== YOUR GOAL ==
Repeat exactly the lines of the listing from the line containing "Thiết bị thụ tinh nhân tạo (1013, 200)" through its last line, and nothing beyond them.
[MATERIAL TO PROCESS — start]
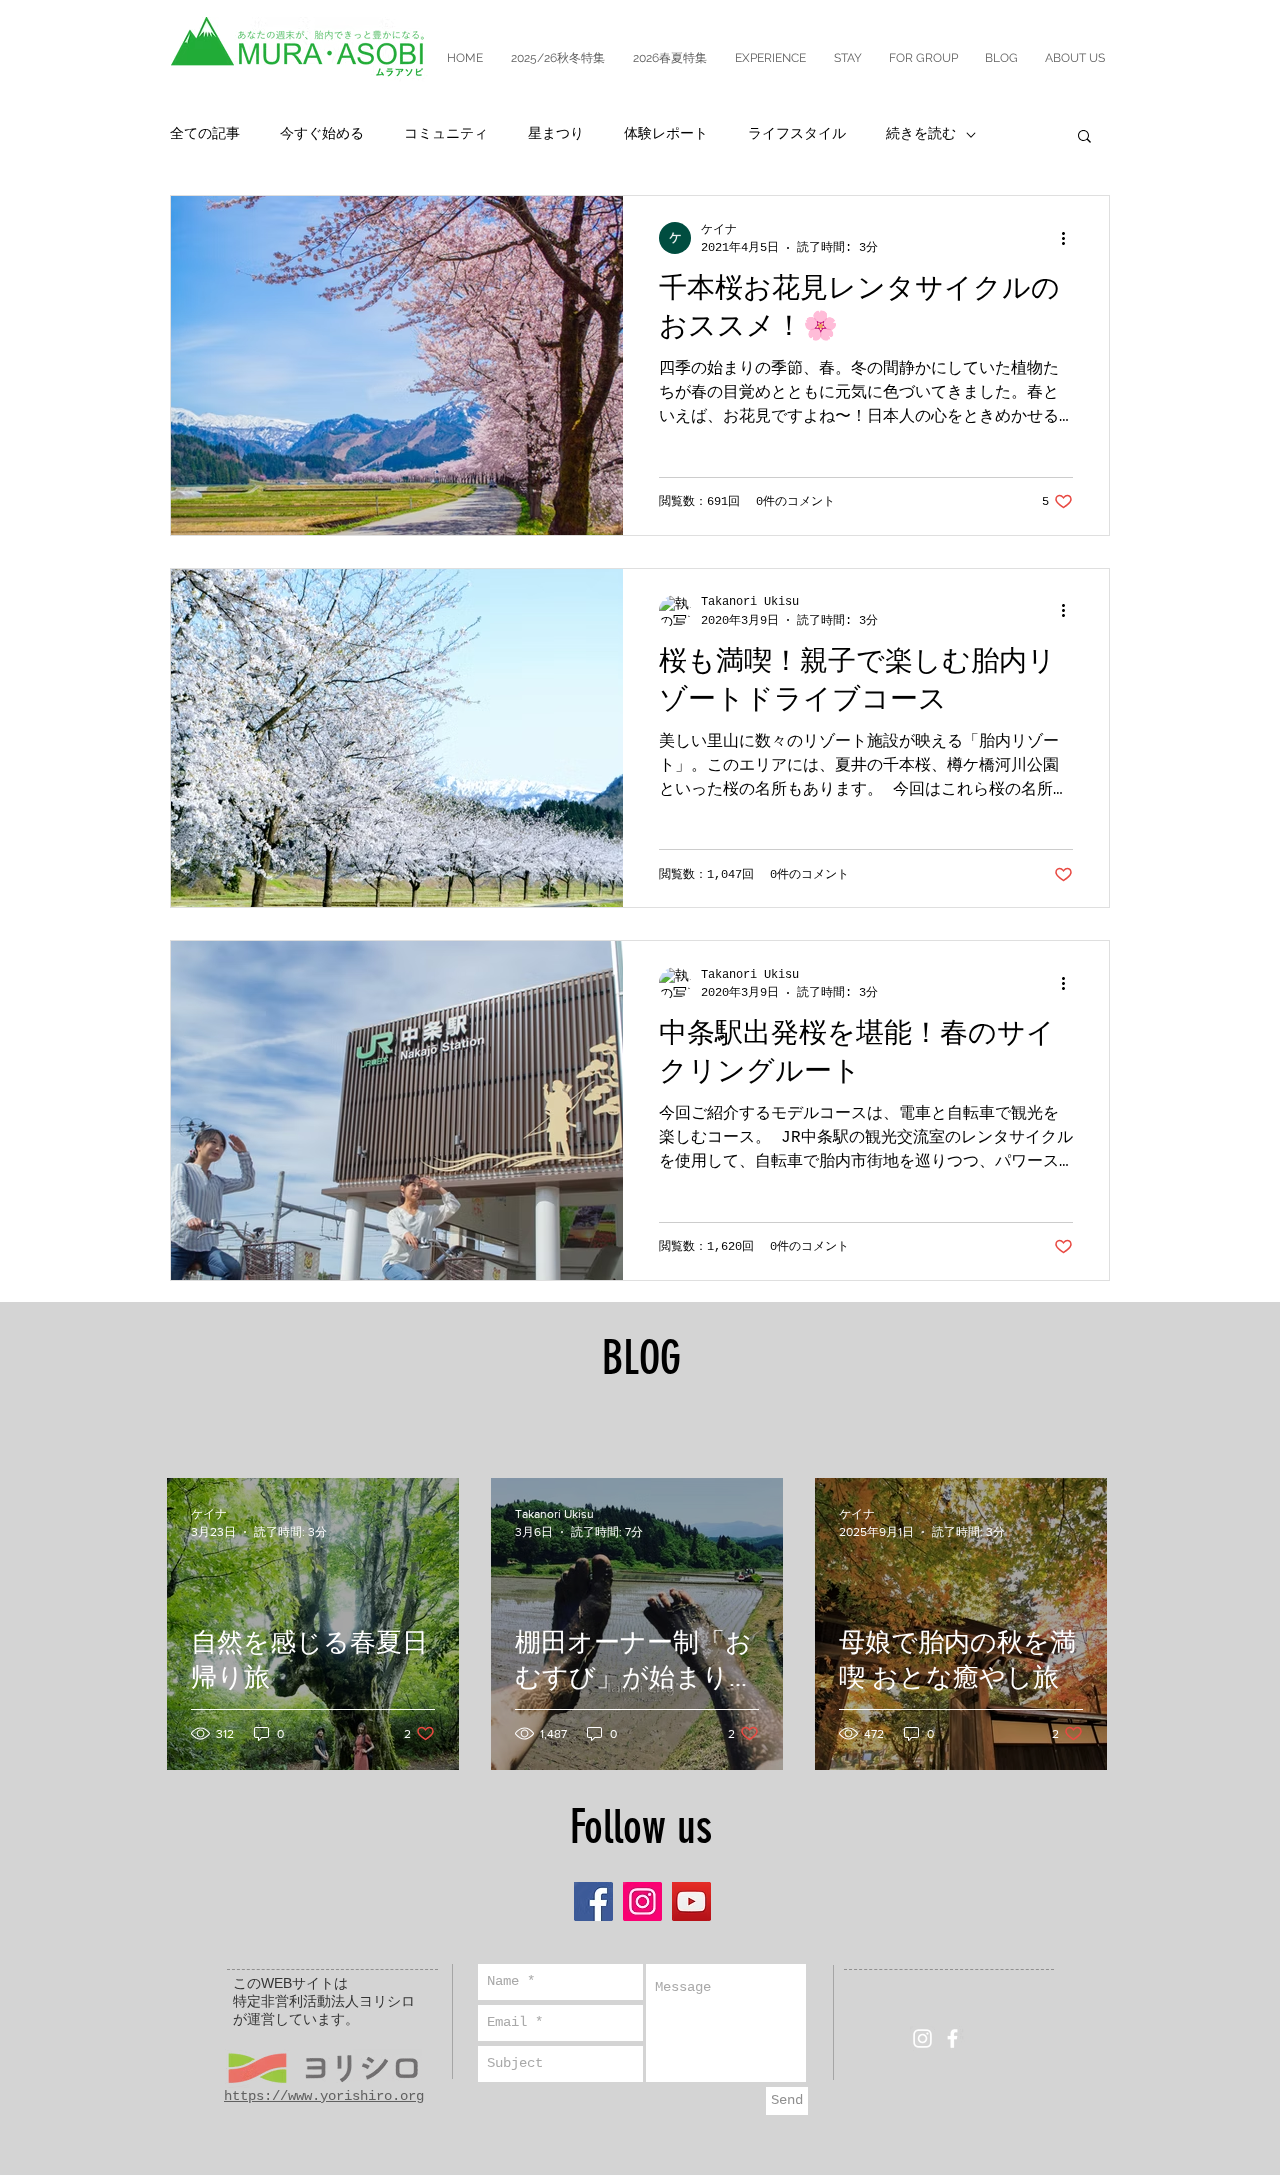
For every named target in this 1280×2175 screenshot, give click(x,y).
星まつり (556, 134)
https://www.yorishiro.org (324, 2096)
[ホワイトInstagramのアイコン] (922, 2038)
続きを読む (921, 134)
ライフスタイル (797, 134)
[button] (1084, 137)
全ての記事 (205, 134)
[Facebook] (593, 1901)
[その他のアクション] (1070, 238)
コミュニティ (446, 134)
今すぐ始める (322, 134)
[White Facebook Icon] (952, 2038)
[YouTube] (691, 1901)
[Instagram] (642, 1901)
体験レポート (666, 134)
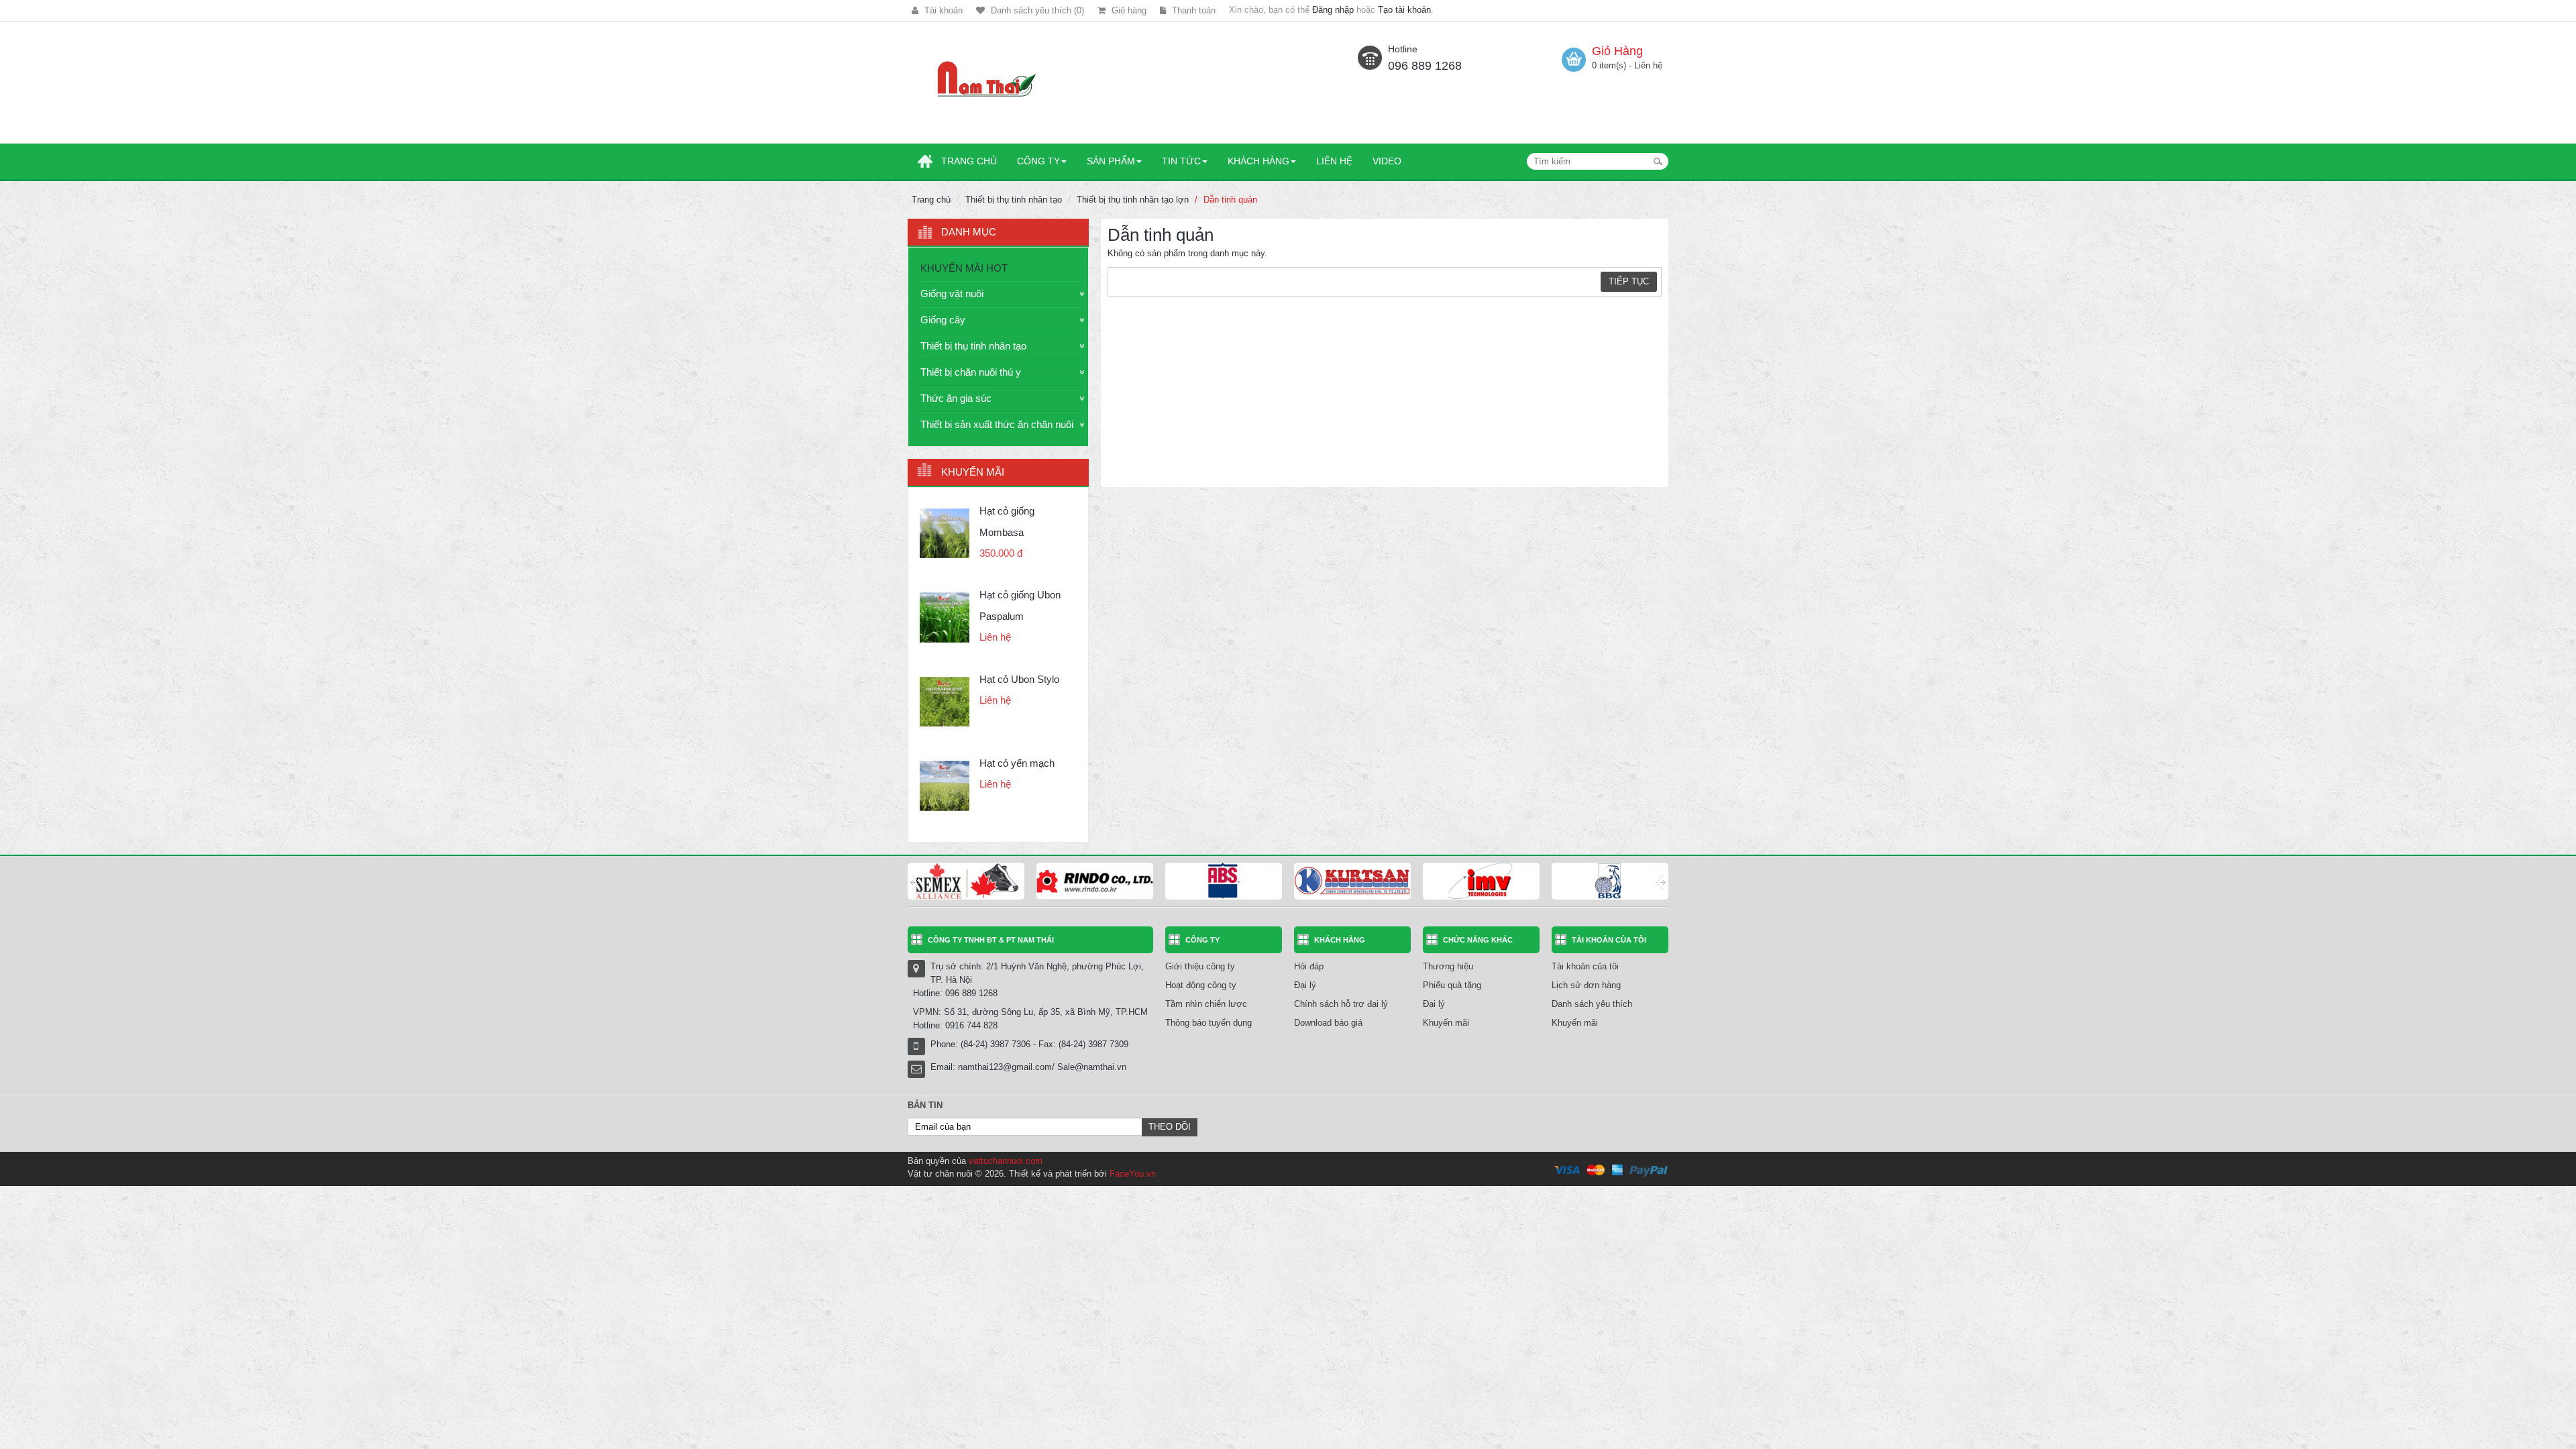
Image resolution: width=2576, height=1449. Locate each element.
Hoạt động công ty (1200, 985)
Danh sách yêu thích (1592, 1004)
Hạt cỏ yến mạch (1017, 763)
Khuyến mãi (1446, 1023)
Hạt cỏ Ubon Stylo (1019, 679)
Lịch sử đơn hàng (1586, 985)
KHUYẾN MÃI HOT (964, 268)
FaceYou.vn (1133, 1174)
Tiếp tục (1629, 281)
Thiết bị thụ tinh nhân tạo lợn (1133, 200)
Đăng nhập (1333, 10)
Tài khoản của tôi (1585, 966)
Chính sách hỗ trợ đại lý (1341, 1004)
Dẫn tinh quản (1230, 200)
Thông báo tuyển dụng (1208, 1023)
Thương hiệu (1448, 966)
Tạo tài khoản (1404, 10)
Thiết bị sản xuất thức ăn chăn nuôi (996, 424)
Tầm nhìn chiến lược (1206, 1004)
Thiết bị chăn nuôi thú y (970, 372)
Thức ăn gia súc (955, 398)
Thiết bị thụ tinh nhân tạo (1013, 200)
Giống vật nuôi (951, 293)
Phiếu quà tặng (1452, 985)
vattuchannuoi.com (1005, 1161)
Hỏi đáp (1309, 966)
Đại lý (1305, 985)
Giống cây (942, 319)
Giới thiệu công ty (1200, 966)
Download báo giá (1328, 1023)
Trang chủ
[MATERIAL TO PROCESS — finish]
== EXERCISE RESULT ==
Thiết bị thụ tinh nhân tạo (1013, 200)
Giống vật nuôi (951, 293)
Phiếu quà tặng (1452, 985)
vattuchannuoi.com (1005, 1161)
Hỏi đáp (1309, 966)
Đại lý (1305, 985)
Giống cây (942, 319)
Giới thiệu công ty (1200, 966)
Download báo giá (1328, 1023)
Trang chủ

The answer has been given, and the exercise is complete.